Cosa cambia davvero per le imprese italiane

(a.z.) La legge di bilancio è stata approvata al Senato il 23 dicembre e adesso è passato alla Camera che il 30 dicembre la approverà definitivamente, peraltro senza modifiche ed ulteriori emendamenti, dato che il voto sarà sottoposto alla fiducia, di conseguenza abbiamo già la portata definitiva di questa finanziaria. 

La coperta è corta

Quest’anno la coperta era molto corta, dato che c’erano a disposizione soltanto 18,7 miliardi, un importo davvero esiguo per un Paese strutturato come l’Italia e quindi per necessità di equilibrio finanziario e di rispetto dei vincoli europei. Il governo ha fatto una finanziaria molto tecnica e ha ridotto i supporti soprattutto al ceto produttivo.

Infatti, tra rifinanziamenti selettivi, incentivi rimodulati e misure rinviate, la nuova manovra economica ridisegna in modo profondo il quadro degli aiuti alle imprese, lasciando emergere un sistema sempre più complesso, disomogeneo e, in alcuni casi, contraddittorio. Se da un lato il governo conferma il sostegno ad alcuni strumenti storici, dall’altro introduce restrizioni e cambi di rotta che rischiano di penalizzare investimenti già programmati.
-=-=-=-=-
COMPITO 1 → Estrai dalle voci tutte le righe che contengono la stringa "Output", facendo attenzione a maiuscole e minuscole.
Il testo e le voci vengono da fonti diverse.

VOCI →
-=-=-=-=-
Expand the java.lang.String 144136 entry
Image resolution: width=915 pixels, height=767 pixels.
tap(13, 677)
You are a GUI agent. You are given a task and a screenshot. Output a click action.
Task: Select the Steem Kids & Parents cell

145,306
-=-=-=-=-
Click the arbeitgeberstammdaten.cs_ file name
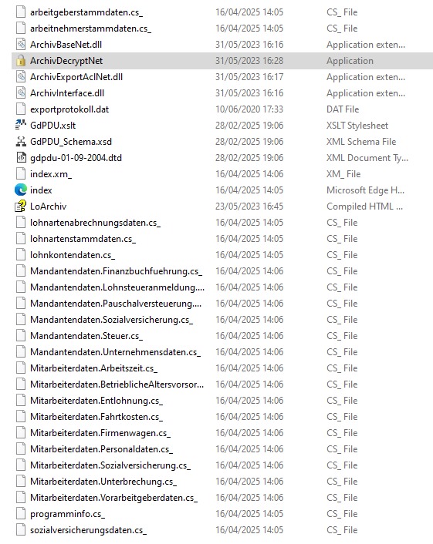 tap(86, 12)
-=-=-=-=-
COMPITO 2 → Trascrivi dal testo sulla legge di bilancio il passo che va da "(a.z.) La legge" fino a "di questa finanziaria." compreso.

RISPOSTA CORRETTA 1 →
You are a GUI agent. You are given a task and a screenshot. Output a click action.

RISPOSTA CORRETTA 2 →
(a.z.) La legge di bilancio è stata approvata al Senato il 23 dicembre e adesso è passato alla Camera che il 30 dicembre la approverà definitivamente, peraltro senza modifiche ed ulteriori emendamenti, dato che il voto sarà sottoposto alla fiducia, di conseguenza abbiamo già la portata definitiva di questa finanziaria.